═══ Stored data
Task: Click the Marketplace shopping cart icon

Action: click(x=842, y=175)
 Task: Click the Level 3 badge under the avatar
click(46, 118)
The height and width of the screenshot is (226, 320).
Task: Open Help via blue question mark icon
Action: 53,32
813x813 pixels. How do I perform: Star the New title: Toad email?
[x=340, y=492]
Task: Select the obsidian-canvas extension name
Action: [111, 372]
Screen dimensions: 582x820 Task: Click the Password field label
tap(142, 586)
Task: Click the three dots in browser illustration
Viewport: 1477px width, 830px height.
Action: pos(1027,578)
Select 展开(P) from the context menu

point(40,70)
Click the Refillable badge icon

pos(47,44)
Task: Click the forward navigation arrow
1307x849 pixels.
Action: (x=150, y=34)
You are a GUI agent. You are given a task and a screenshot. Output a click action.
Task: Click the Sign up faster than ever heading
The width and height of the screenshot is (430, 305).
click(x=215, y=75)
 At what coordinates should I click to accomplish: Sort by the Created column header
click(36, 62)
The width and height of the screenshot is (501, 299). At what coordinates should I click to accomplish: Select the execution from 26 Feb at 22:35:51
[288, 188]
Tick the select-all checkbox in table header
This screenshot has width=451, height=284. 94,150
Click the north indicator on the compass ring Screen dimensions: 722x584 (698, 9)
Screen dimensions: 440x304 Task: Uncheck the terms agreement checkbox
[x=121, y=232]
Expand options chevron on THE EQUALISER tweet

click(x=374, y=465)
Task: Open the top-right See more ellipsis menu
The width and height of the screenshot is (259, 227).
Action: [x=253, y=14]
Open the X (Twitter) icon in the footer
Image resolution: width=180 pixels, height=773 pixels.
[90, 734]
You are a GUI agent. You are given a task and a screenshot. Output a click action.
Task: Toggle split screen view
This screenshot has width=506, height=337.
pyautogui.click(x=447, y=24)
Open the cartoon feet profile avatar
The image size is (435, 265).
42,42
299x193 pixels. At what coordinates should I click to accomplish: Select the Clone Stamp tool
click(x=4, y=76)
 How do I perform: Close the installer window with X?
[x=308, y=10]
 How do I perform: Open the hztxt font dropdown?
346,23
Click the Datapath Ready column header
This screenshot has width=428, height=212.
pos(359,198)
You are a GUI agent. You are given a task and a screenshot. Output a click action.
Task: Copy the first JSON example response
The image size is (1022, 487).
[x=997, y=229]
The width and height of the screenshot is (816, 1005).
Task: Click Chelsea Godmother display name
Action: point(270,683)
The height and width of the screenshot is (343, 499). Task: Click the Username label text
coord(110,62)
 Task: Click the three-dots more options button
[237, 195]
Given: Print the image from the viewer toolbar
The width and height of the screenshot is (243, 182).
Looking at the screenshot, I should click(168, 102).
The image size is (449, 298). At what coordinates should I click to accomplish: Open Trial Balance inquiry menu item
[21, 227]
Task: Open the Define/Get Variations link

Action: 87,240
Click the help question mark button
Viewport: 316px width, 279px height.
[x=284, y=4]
══════
# [What to work on]
Reproduce the entries above in full, exactly as they read.

# [Solution]
Task: Click the Marketplace shopping cart icon

Action: click(x=842, y=175)
 Task: Click the Level 3 badge under the avatar
click(46, 118)
The height and width of the screenshot is (226, 320).
Task: Open Help via blue question mark icon
Action: 53,32
813x813 pixels. How do I perform: Star the New title: Toad email?
[x=340, y=492]
Task: Select the obsidian-canvas extension name
Action: [111, 372]
Screen dimensions: 582x820 Task: Click the Password field label
tap(142, 586)
Task: Click the three dots in browser illustration
Viewport: 1477px width, 830px height.
Action: pos(1027,578)
Select 展开(P) from the context menu

point(40,70)
Click the Refillable badge icon

pos(47,44)
Task: Click the forward navigation arrow
1307x849 pixels.
Action: (x=150, y=34)
You are a GUI agent. You are given a task and a screenshot. Output a click action.
Task: Click the Sign up faster than ever heading
The width and height of the screenshot is (430, 305).
click(x=215, y=75)
 At what coordinates should I click to accomplish: Sort by the Created column header
click(36, 62)
The width and height of the screenshot is (501, 299). At what coordinates should I click to accomplish: Select the execution from 26 Feb at 22:35:51
[288, 188]
Tick the select-all checkbox in table header
This screenshot has width=451, height=284. 94,150
Click the north indicator on the compass ring Screen dimensions: 722x584 (698, 9)
Screen dimensions: 440x304 Task: Uncheck the terms agreement checkbox
[x=121, y=232]
Expand options chevron on THE EQUALISER tweet

click(x=374, y=465)
Task: Open the top-right See more ellipsis menu
The width and height of the screenshot is (259, 227).
Action: [x=253, y=14]
Open the X (Twitter) icon in the footer
Image resolution: width=180 pixels, height=773 pixels.
[90, 734]
You are a GUI agent. You are given a task and a screenshot. Output a click action.
Task: Toggle split screen view
This screenshot has width=506, height=337.
pyautogui.click(x=447, y=24)
Open the cartoon feet profile avatar
The image size is (435, 265).
42,42
299x193 pixels. At what coordinates should I click to accomplish: Select the Clone Stamp tool
click(x=4, y=76)
 How do I perform: Close the installer window with X?
[x=308, y=10]
 How do I perform: Open the hztxt font dropdown?
346,23
Click the Datapath Ready column header
This screenshot has width=428, height=212.
pos(359,198)
You are a GUI agent. You are given a task and a screenshot. Output a click action.
Task: Copy the first JSON example response
The image size is (1022, 487).
[x=997, y=229]
The width and height of the screenshot is (816, 1005).
Task: Click Chelsea Godmother display name
Action: point(270,683)
The height and width of the screenshot is (343, 499). Task: Click the Username label text
coord(110,62)
 Task: Click the three-dots more options button
[237, 195]
Given: Print the image from the viewer toolbar
The width and height of the screenshot is (243, 182).
Looking at the screenshot, I should click(168, 102).
The image size is (449, 298). At what coordinates should I click to accomplish: Open Trial Balance inquiry menu item
[21, 227]
Task: Open the Define/Get Variations link

Action: 87,240
Click the help question mark button
Viewport: 316px width, 279px height.
[x=284, y=4]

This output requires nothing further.